● Texto apresentado:
↓

# Painel Solar



## cmg (26 Jan 2010 às 12:39)

Boas

Já alguém experimentou isto?:

http://www.oregonscientific.co.uk/c...rod-STC800-Solar-Cell-for-WMR200---WMR80.html

Opiniões são bem vindas .

Neste site Inglês da Oregon não menciona a WMR 100 mas num outro - se não me engano no Francês - diz que é compatível com esta estação .

Cumps
cmg


----------



## joaodelai (26 Jan 2010 às 16:18)

Esse é o painel solar que vem junto com a Oregon WMR200, é compativel também com toda a linha da WMR100*N*, com a WMR100 creio que só seja compativel com o pluviômetro! 

Ele alimenta o respectivo sensor APENAS durando o dia, ou o periodo em que tenha sol, a noite, a alimentação dos sensores se faz através das pilhas.


----------



## cmg (26 Jan 2010 às 17:01)

joaodelai disse:


> Esse é o painel solar que vem junto com a Oregon WMR200, é compativel também com toda a linha da WMR100*N*, com a WMR100 creio que só seja compativel com o pluviômetro!

↑

[Registros de localização de itens]
↓

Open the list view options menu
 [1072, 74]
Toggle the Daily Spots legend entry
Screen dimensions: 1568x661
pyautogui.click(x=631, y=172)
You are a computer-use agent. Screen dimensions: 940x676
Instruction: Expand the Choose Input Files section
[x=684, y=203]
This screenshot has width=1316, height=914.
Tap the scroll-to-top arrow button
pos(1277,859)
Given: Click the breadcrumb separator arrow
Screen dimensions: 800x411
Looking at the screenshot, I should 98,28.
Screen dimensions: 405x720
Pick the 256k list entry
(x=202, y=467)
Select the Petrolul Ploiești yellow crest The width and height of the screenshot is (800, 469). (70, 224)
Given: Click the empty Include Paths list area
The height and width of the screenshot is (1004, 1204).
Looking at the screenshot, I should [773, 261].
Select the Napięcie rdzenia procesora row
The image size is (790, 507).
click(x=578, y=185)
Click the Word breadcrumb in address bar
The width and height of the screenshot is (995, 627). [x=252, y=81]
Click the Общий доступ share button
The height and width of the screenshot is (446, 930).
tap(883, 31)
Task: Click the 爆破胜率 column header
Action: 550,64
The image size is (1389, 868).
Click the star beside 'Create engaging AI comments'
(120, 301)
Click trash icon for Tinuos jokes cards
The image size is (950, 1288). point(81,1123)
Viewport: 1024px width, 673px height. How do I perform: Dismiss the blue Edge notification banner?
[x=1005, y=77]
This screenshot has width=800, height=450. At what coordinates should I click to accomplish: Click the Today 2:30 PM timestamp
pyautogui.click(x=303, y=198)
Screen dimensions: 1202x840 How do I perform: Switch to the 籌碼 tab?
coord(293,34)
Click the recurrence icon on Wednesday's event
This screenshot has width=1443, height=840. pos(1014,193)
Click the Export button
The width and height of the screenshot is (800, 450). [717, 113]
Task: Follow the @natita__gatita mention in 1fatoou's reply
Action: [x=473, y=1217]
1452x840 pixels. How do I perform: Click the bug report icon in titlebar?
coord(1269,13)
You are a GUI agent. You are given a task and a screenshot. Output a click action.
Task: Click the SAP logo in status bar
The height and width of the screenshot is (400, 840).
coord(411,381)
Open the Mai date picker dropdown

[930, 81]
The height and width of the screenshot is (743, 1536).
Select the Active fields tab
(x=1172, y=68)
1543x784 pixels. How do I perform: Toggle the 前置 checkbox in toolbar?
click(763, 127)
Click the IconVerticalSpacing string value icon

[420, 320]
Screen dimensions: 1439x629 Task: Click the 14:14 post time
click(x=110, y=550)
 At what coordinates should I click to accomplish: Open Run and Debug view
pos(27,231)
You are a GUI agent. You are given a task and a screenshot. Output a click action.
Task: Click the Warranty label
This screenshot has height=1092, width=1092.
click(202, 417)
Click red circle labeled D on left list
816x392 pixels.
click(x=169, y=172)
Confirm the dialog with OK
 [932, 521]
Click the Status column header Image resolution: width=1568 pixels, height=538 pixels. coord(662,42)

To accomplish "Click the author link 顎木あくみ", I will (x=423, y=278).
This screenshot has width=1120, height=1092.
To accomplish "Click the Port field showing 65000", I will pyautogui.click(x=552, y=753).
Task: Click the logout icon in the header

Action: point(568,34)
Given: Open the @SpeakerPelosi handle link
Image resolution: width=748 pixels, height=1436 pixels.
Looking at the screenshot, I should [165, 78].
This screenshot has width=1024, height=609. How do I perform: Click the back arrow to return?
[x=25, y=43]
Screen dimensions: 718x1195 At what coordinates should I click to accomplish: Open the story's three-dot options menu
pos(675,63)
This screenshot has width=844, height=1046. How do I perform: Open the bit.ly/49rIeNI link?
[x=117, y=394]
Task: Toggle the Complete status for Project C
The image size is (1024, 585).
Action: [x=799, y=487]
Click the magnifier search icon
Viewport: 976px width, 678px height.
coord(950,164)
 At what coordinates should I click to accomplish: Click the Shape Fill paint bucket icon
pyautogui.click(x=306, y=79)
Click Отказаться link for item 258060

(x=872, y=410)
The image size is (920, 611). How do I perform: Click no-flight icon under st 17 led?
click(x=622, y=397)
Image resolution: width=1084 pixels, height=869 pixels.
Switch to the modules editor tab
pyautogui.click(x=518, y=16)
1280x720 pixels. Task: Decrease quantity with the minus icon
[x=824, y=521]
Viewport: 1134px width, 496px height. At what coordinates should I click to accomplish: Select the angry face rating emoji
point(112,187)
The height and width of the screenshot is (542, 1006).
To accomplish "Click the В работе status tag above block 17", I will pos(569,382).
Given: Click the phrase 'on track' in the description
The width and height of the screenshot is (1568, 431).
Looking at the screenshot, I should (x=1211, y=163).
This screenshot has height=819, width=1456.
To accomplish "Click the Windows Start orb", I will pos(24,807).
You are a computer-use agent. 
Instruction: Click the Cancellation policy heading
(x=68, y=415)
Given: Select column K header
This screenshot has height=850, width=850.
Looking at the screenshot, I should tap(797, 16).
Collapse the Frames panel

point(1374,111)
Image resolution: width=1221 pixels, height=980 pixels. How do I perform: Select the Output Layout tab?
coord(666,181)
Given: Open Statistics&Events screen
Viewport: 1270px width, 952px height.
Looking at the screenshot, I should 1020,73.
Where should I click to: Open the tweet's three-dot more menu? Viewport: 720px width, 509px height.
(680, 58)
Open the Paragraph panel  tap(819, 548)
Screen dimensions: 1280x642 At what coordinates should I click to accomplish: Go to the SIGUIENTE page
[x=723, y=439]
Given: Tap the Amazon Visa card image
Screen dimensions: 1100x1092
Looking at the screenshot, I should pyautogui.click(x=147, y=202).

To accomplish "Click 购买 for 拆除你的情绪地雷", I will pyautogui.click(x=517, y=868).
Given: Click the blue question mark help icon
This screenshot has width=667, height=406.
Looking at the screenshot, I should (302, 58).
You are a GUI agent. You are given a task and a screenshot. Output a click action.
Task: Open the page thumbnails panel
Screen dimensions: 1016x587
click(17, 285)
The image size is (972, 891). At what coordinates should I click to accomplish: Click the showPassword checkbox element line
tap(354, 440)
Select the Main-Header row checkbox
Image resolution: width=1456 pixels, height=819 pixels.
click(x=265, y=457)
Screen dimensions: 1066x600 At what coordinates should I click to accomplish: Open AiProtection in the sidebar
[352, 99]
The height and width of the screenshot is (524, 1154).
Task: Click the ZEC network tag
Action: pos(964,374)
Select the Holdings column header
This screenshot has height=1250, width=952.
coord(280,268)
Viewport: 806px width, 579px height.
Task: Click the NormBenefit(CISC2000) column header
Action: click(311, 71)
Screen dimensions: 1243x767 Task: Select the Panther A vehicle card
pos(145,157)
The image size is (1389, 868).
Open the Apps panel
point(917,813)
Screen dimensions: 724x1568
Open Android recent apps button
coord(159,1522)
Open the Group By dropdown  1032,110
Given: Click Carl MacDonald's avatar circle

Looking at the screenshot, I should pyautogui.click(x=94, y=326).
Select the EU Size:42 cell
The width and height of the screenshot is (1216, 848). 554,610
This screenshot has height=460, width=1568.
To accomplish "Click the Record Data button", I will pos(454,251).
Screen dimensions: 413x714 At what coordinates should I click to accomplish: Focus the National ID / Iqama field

↑

● Tarefas do exercício:
- a) No tópico sobre o painel solar, reescreva o trecho entre "Neste site Inglês" e "2010 às 16:18)", inclusive, trocando "estação" por "unidade".
- b) Responda com base no tópico sobre o painel solar:
(i) Segundo joaodelai, com qual estação o painel solar vem junto?
(ii) Em qual site da Oregon, segundo cmg, a WMR 100 não é mencionada?
(iii) À noite, por onde se faz a alimentação dos sensores?

● Soluções completas:
- a)
Neste site Inglês da Oregon não menciona a WMR 100 mas num outro - se não me engano no Francês - diz que é compatível com esta unidade .

Cumps
cmg


----------



## joaodelai (26 Jan 2010 às 16:18)

- b)
(i) Com a Oregon WMR200.
(ii) No site inglês da Oregon.
(iii) Pelas pilhas.